Curitiba - Em março de 2011, Beto Richa (PSDB) cancelou as aposentadorias dos governadores eleitos depois da redemocratização, sob o argumento de que o benefício não estaria garantido na Constituição de 1988. Desde então Mário Pereira, Jaime Lerner, Roberto Requião e Orlando Pessuti deixaram de receber R$ 24 mil mensais. Mas o quadro agora pode mudar, pois uma decisão recente do Tribunal de Justiça (TJ) do Paraná alterou o entendimento a respeito da matéria.
Ao analisar pedido de Requião, o desembargador Antônio Loyola Vieira considerou que, como a matéria é polêmica e está sob análise do Supremo Tribunal Federal (STF), o atual senador poderia receber o benefício até que os ministros decidam definitivamente se a aposentadoria está dentro da lei. FOLHA apurou que o governo do Paraná não irá retomar o pagamento de quem não ingressar na Justiça. Procurada pela reportagem, a Procuradoria-Geral do Estado (PGE) não respondeu se recorrerá da decisão.
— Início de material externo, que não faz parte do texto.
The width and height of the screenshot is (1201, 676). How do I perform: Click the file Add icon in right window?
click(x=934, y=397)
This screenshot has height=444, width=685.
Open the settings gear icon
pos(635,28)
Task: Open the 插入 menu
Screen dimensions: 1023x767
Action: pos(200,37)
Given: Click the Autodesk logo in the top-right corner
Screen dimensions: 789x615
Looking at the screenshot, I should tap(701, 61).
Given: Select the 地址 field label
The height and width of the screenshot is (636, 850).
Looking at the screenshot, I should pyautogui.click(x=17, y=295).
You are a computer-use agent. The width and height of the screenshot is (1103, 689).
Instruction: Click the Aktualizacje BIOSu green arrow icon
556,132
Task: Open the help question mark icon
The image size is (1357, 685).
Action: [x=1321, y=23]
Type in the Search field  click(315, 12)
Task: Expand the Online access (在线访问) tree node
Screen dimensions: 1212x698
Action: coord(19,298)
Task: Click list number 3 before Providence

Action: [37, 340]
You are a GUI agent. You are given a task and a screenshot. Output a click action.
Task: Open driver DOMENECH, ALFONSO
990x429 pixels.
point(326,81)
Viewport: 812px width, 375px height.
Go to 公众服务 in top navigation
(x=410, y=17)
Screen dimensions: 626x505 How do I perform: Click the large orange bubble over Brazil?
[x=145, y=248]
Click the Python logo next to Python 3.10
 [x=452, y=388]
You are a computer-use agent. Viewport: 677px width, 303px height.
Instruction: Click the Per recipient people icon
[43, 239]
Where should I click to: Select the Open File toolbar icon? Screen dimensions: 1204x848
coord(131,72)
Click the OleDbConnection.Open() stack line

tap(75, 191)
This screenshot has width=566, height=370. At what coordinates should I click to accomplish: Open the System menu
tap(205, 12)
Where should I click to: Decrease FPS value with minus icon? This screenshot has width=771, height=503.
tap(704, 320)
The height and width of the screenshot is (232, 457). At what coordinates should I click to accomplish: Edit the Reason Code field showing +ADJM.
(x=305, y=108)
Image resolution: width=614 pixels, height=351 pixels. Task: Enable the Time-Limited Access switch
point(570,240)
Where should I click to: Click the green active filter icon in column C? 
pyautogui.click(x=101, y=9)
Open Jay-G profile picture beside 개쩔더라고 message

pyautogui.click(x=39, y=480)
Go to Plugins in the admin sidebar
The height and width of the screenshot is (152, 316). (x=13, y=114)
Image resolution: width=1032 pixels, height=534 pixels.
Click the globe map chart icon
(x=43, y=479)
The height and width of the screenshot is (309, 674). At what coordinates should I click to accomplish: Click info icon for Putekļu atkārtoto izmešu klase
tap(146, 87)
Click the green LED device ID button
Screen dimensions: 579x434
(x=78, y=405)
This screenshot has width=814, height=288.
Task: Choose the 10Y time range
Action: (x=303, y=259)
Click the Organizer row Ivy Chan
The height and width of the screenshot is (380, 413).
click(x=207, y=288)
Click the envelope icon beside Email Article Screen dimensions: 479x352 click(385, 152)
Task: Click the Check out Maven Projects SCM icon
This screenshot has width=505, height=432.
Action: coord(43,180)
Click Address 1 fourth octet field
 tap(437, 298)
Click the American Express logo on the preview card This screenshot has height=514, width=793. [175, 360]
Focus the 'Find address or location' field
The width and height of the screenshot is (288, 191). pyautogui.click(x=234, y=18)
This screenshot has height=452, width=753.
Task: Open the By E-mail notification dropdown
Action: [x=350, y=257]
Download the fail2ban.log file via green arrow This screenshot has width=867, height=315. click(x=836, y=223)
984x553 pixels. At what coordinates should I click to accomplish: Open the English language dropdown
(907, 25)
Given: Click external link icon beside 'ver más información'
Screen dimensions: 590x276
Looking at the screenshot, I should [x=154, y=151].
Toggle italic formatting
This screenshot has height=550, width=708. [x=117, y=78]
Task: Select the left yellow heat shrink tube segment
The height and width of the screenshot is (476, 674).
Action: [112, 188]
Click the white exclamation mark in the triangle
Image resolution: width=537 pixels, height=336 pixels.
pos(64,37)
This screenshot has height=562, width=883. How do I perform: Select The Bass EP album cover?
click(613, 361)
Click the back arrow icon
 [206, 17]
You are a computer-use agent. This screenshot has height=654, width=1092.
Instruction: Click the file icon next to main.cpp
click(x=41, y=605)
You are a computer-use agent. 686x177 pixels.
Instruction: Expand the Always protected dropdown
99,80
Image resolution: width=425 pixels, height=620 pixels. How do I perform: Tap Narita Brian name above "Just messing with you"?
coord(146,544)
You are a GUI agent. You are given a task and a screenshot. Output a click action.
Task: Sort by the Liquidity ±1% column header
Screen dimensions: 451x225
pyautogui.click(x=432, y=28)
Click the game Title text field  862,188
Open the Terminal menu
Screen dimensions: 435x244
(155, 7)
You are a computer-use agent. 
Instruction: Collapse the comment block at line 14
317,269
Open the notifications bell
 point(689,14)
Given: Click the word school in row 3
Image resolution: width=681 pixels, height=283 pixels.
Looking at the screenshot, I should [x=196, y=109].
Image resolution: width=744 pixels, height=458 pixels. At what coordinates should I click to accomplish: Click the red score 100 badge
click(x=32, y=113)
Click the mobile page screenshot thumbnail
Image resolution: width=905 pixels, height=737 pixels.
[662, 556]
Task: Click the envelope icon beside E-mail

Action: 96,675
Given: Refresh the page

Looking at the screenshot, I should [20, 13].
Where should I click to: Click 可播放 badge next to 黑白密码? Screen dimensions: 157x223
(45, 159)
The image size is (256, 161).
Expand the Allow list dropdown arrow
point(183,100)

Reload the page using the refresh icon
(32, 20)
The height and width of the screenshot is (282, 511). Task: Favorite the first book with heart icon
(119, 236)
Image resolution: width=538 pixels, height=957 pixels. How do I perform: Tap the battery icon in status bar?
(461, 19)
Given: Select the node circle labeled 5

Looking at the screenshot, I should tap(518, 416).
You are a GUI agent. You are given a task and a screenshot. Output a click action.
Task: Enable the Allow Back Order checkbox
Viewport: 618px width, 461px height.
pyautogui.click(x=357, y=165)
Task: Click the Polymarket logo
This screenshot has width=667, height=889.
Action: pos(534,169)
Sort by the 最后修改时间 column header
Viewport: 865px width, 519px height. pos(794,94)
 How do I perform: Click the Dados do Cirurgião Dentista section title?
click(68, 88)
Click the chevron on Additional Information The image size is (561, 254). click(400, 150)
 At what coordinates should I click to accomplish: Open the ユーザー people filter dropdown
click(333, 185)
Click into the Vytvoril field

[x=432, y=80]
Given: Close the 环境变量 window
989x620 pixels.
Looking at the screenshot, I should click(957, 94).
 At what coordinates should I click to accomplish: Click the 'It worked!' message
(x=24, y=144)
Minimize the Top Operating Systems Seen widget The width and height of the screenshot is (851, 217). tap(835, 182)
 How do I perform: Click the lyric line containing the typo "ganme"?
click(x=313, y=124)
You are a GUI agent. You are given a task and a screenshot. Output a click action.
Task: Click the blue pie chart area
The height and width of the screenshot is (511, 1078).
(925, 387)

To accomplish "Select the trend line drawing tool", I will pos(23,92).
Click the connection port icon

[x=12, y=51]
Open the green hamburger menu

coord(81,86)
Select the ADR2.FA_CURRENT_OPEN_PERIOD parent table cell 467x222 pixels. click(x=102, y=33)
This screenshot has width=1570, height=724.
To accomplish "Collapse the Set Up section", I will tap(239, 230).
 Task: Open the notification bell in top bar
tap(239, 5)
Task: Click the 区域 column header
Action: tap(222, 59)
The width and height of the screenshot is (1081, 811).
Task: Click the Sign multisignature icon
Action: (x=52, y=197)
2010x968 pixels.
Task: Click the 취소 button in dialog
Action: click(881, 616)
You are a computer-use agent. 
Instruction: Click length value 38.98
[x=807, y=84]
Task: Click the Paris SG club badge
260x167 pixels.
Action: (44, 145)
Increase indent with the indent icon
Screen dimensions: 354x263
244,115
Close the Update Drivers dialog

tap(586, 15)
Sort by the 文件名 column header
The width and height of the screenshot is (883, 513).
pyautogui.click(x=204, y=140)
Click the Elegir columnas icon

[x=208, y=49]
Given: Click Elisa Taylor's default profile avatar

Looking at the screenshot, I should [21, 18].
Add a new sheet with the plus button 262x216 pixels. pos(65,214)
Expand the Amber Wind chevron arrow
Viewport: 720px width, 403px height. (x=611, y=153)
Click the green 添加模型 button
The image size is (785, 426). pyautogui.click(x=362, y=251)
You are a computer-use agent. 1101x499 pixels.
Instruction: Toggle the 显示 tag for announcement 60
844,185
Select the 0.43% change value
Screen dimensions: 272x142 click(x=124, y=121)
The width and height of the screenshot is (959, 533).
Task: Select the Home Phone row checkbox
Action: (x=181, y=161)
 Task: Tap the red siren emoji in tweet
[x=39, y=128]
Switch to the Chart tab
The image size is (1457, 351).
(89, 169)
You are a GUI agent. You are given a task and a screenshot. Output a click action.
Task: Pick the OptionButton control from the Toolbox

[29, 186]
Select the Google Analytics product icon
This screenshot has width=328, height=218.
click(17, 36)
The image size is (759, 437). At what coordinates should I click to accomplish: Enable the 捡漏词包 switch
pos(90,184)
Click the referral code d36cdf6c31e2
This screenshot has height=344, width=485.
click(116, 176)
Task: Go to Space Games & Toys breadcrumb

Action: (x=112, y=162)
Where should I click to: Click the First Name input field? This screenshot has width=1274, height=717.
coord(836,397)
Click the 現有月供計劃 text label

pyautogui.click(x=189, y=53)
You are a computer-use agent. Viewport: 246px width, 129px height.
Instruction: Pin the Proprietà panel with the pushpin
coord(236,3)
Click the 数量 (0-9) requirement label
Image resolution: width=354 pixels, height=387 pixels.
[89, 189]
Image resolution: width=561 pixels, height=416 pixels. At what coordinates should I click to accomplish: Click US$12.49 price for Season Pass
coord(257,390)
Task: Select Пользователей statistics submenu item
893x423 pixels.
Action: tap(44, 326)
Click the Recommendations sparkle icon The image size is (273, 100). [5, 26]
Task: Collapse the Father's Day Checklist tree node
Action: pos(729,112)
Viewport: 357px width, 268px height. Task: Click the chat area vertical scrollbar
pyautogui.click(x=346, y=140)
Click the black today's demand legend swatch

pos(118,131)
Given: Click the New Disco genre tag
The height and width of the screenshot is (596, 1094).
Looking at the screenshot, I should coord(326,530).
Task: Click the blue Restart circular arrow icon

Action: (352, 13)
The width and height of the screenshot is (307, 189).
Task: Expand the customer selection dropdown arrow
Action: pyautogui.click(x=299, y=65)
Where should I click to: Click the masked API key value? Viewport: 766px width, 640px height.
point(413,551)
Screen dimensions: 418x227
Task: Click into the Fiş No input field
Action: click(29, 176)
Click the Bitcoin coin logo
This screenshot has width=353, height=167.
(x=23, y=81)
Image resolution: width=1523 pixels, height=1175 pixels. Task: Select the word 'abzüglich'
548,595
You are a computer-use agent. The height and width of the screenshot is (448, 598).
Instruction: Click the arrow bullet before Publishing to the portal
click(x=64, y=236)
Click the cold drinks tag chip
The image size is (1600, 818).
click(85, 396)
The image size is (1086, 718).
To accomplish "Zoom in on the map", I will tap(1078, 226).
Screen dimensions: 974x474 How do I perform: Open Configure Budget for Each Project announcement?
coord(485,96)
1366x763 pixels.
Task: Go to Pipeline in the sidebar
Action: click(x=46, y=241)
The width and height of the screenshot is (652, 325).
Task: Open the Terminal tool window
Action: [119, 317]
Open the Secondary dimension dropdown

Hoje recebem o benefício Paulo Pimentel, Emílio Gomes, Jayme Canet e João Elísio Ferraz de Campos, além das viúvas Arlete Richa, Adelina Custaldi Novaes, Flora Munhoz da Rocha e Rosi Costa Gomes da Silva. Também no STF tramita uma Ação Direta de Inconstitucionalidade pedindo a extinção dessas aposentadorias, que foram mantidas por Beto Richa.